Após receber a ordem policial, o ativista gravou um vídeo em que ataca o chefe do Executivo local, o STF e o Congresso. “Falei que eu entendia que é um governador bandido, que estamos em uma ditadura comunista, mas isso eu já venho batendo”, disse.

Questionado sobre a suposta ameaça às autoridades, Renan negou e disse que “nunca fez isso”. Afirmou, ainda, que sempre se manifesta sozinho há dois anos, mas que, agora, “motivado por uma indignação” se reuniu ao grupo.

Ataques e exoneração

Na noite de sábado, integrantes do movimento “300 do Brasil” apontaram fogos de artifício para o STF e gravaram vídeos para distribuir nas redes sociais com ataques aos ministros e ao governador Ibaneis. O ato foi uma reação à ação da PMDF, escalada pelo DF Legal, órgão do GDF encarregado de desmontar o acampamento na Esplanada. Nos vídeos, um ativista diz: “(Estamos) em frente aos bandidos do STF. Isso é para mostrar para eles e para o bandido do GDF: não vamos arregar”.               

Um dos integrantes do movimento pró-Bolsonaro afirma, referindo-se aos fogos apontados para o Supremo: “É o povo, seus comunistas, seus bandidos… Está entendendo o recado?”. Em outras filmagens que circularam nas redes, os protestantes xingam os ministros Dias Toffoli, Carmen Lúcia, Ricardo Lewandowski e Gilmar Mendes. Em nota, Toffoli afirmou: “O Supremo jamais se sujeitará, como não se sujeitou em toda a sua história, a nenhum tipo de ameaça, seja velada, indireta ou direta e continuará cumprindo a sua missão”.          
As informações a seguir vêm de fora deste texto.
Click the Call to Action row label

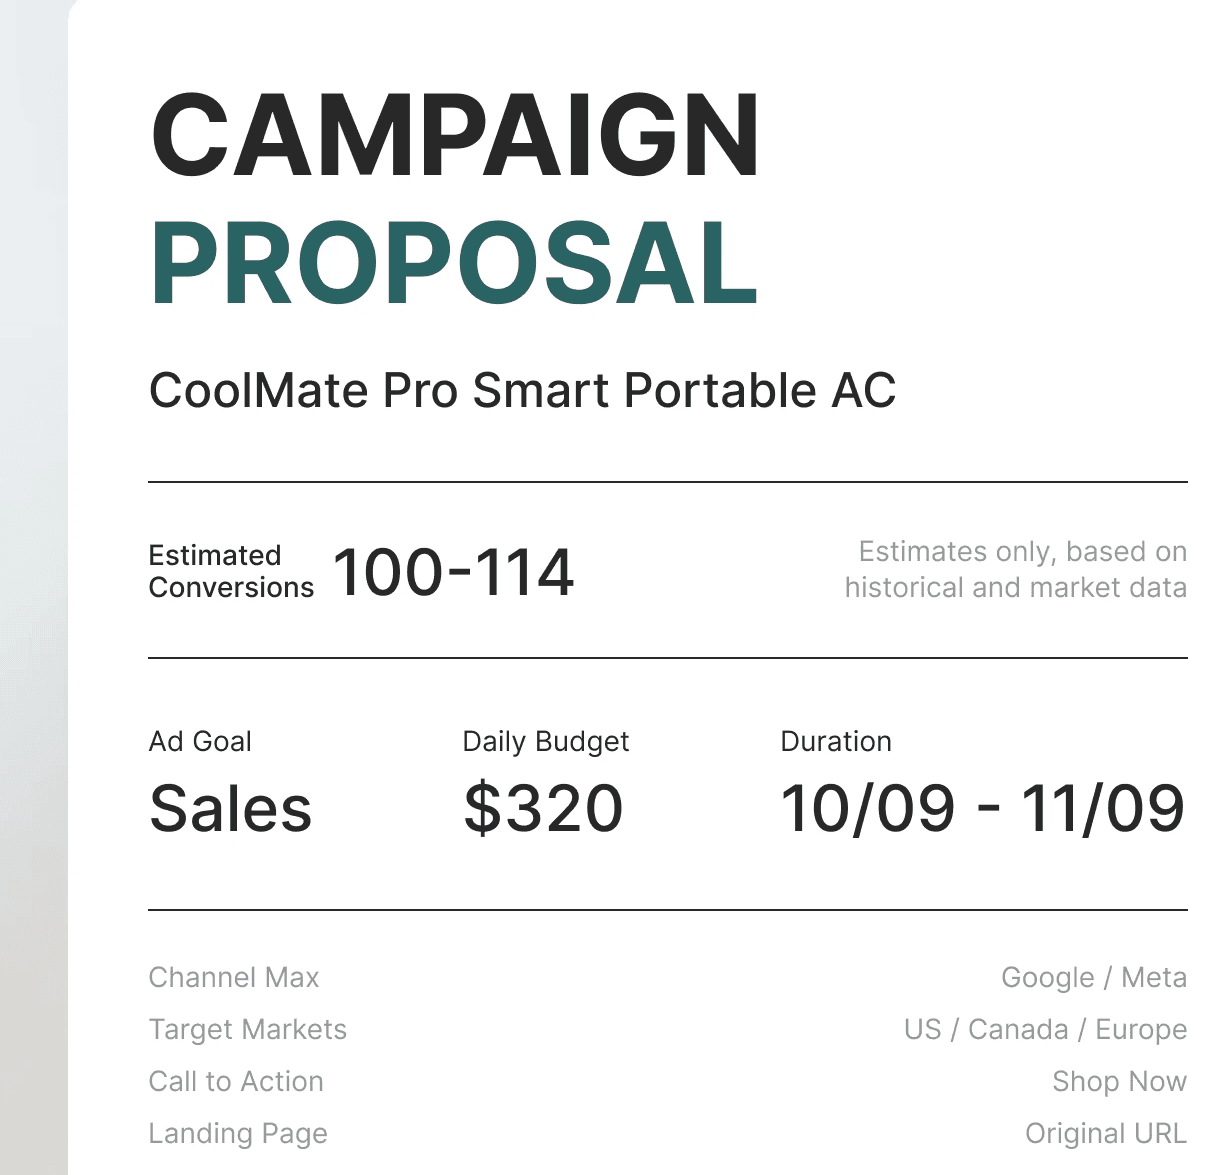click(x=236, y=1081)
A Secretaria de Segurança Pública do DF informou que a Polícia Civil vai instaurar um inquérito para apurar os responsáveis pelo ato antidemocrático.

O governador Ibaneis Rocha (MDB) reagiu à situação, ainda no sábado, e disse que não aceitará ameaças. “Sempre respeitei todo tipo de manifestações no meu governo, mesmo quando houve algum tipo de irregularidade, como o desrespeito à determinação do uso de máscaras ou distanciamento social. Nunca reprimi. Mas não admito ameaças”, afirmou ao Correio. Ibaneis acrescentou: “Esse tipo de conduta não será tolerada. Quem agir assim será preso. Vou pedir a prisão de todos que agirem com truculência”.
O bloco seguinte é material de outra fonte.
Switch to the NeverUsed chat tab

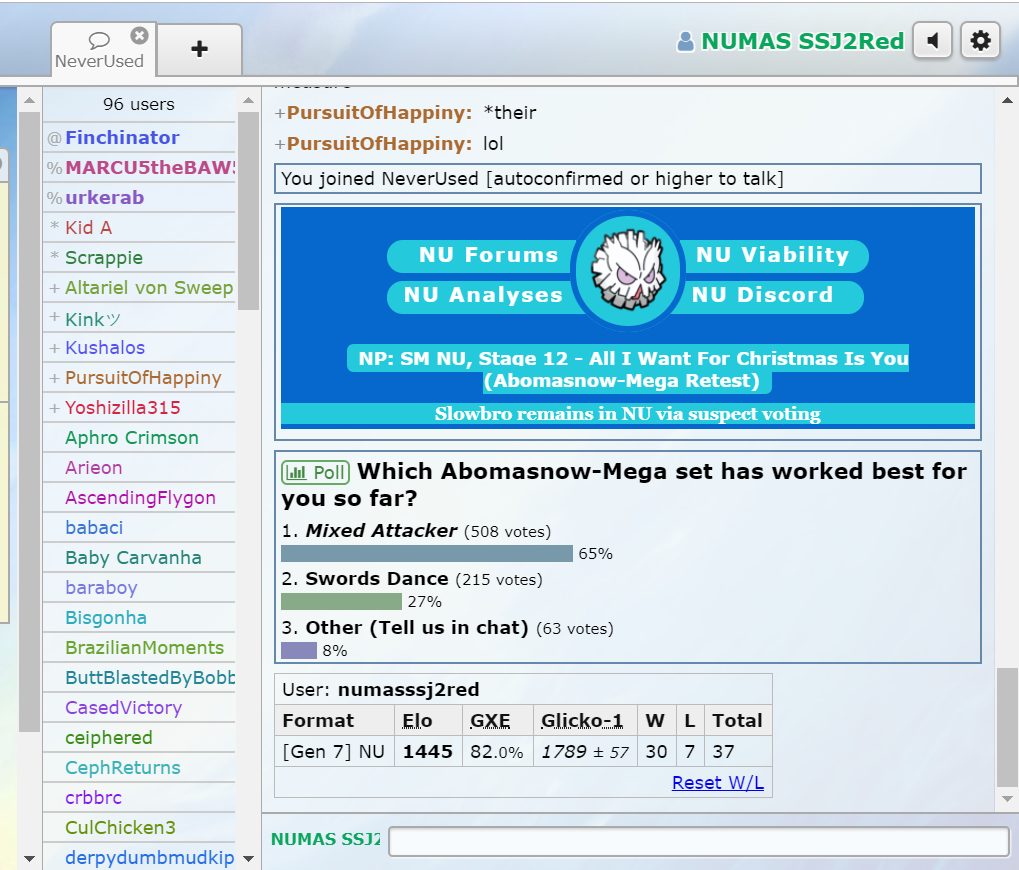[98, 52]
No entanto, a ação de remoção de manifestantes bolsonaristas na Esplanada e a omissão diante dos fogos de artifício dirigidos ao STF acabaram resultando em uma crise na PMDF. O emebedista decidiu exonerar o subcomandante-geral da PM, Coronel Sérgio Luiz Ferreira de Souza, responsável pelo comando geral no fim de semana em que ocorreram os manifestos.

Para Ibaneis, houve erros na condução da ação ao permitir um desrespeito ao STF. O próprio Toffoli telefonou para Ibaneis na manhã de ontem irritado com a audácia dos manifestantes em plena Praça dos Três Poderes.

Chamou a atenção de integrantes do governo e de Ibaneis a omissão da PM neste caso, ao não impedir os fogos.